I only remember one great-grandmother, who lived on Szeroka Street opposite Remuh [one of the synagogues in Cracow]. She was called Fajga Sobelman, Butner, Bertram, and then Rapaport. I don't know in which order. Her maiden name was Koszes. She was so healthy that she outlived four husbands and changed her name four times. She lived 90 years. When she was 14 she already had either a husband or a fiance. Guests asked her parents where the fiancee, the 'kale', was. 'Kale' [Yiddish] in Hebrew is 'Kala' - a fiancee or young lady. And her parents said that she was in the courtyard with the other children playing shtrulki [dice or pebbles that children used to throw; a game].

I saw my great-grandmother once in my life. I was two or three years old and I was at Granddaddy's house. She only walked across the room towards the window, looked at me, didn't say a word. She had red rings under her eyes, I don't know if it was from an inflammation or what. And after that I only saw her portrait, it was probably hanging at Granddaddy's house. She was dressed in black, wearing the black hat, already quite an age, nearly 90. One time I asked my daddy: 'Where's Grandma Fajga?' And he told me that she had died. I didn't go to the funeral, but Dad took me to her apartment. And there they were saying the prayers for the dead. I didn't see anything being eaten. Daddy told me that she was a moneychanger, meaning she was involved in the money market on the Main Square. She had this bag and exchanged currencies.

SOURCE MATERIAL -
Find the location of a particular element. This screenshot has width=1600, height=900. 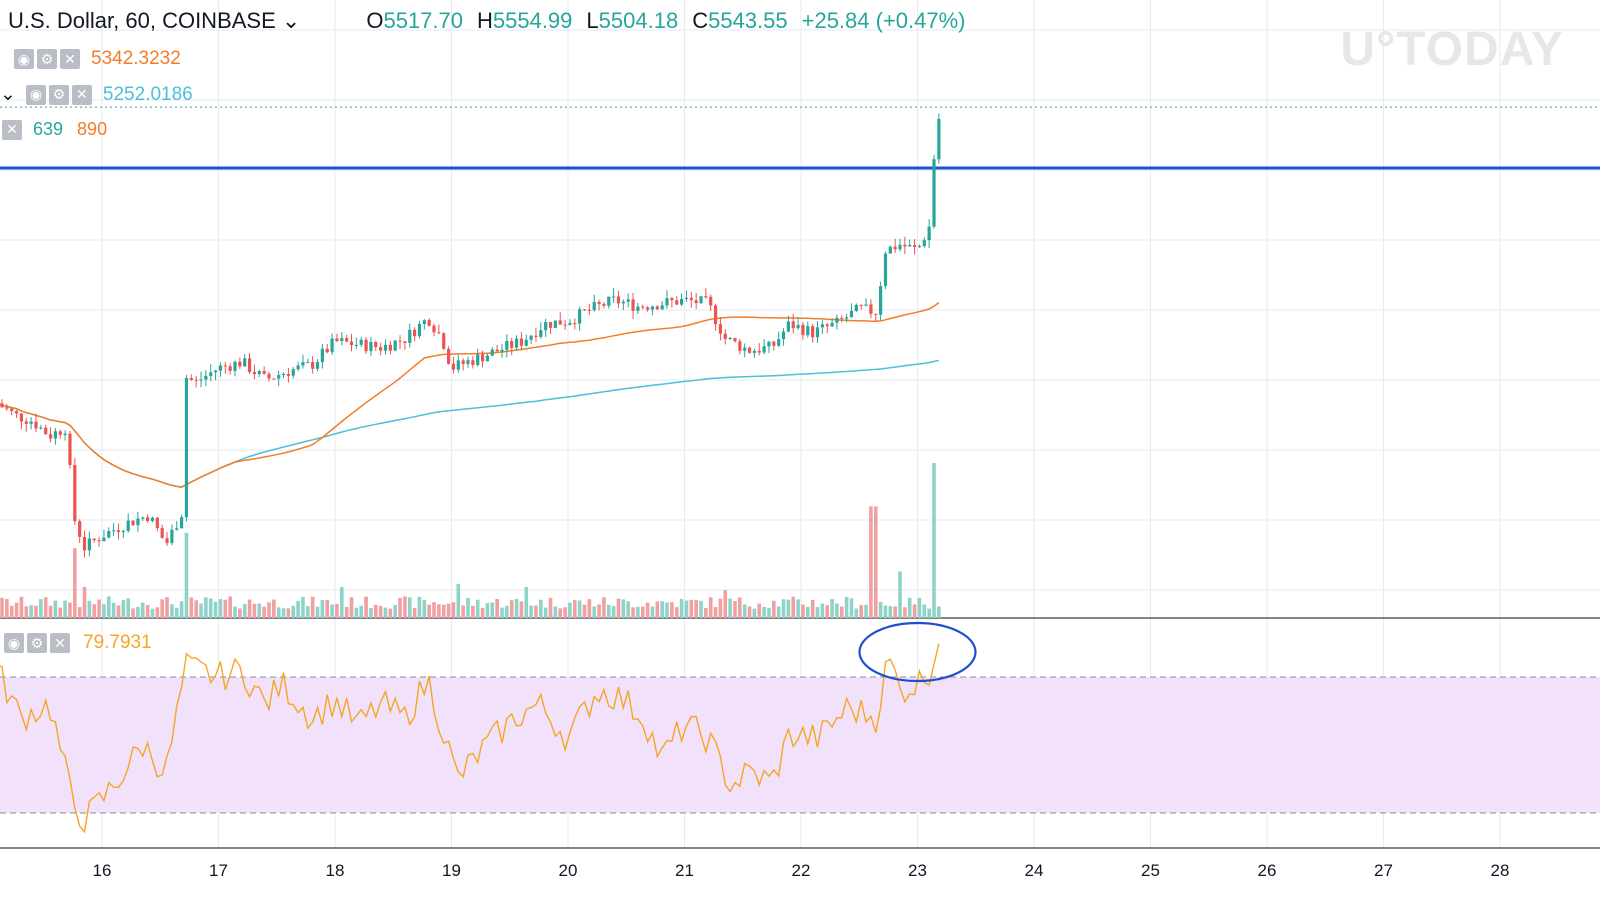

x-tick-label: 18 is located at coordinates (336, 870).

COMPLETE THE FOLLOWING -
a - According to the memoir about the great-grandmother, what was her maiden name?
b - Proceed with the memoir about the great-grandmother, picking up after its final sentence.
The data was drawn from a separate source.

SOLVED PROBLEMS -
a - Koszes.

b -
Abraham Bertram, my grandfather on my father's side, had a watchmaker's shop opposite his house. Both the one grandfather and the other were watchmakers and jewelers, you see. My other grandfather had a shop together with my uncle on the same street as their house. Granddad Abraham worked until the last moment of his life. He suffered from diabetes, but he worked. He lived 72 years. He walked very little, led a sedentary life. And then in 1938 or 1939 he died at home. And I had to phone his shop. My mother happened to be in the shop at that moment. When I told her that Granddaddy had died she closed the shop. And then it was the funeral already, because Jews have it very quickly, and after the funeral, there were prayers in Granddaddy's house. My grandfather was a very religious man. He never said a word to me. Once, when he tested me on sidra, he said in German, or in Yiddish, 'Owsky zeykhnet', which means 'excellent' [German - ausgezeichnet, Yiddish - oysgetseikhnt]. Both families - on my mother's side and my father's side - were religious. They kept all the traditions and observed all the holidays, and they were kosher, just as it was supposed to be.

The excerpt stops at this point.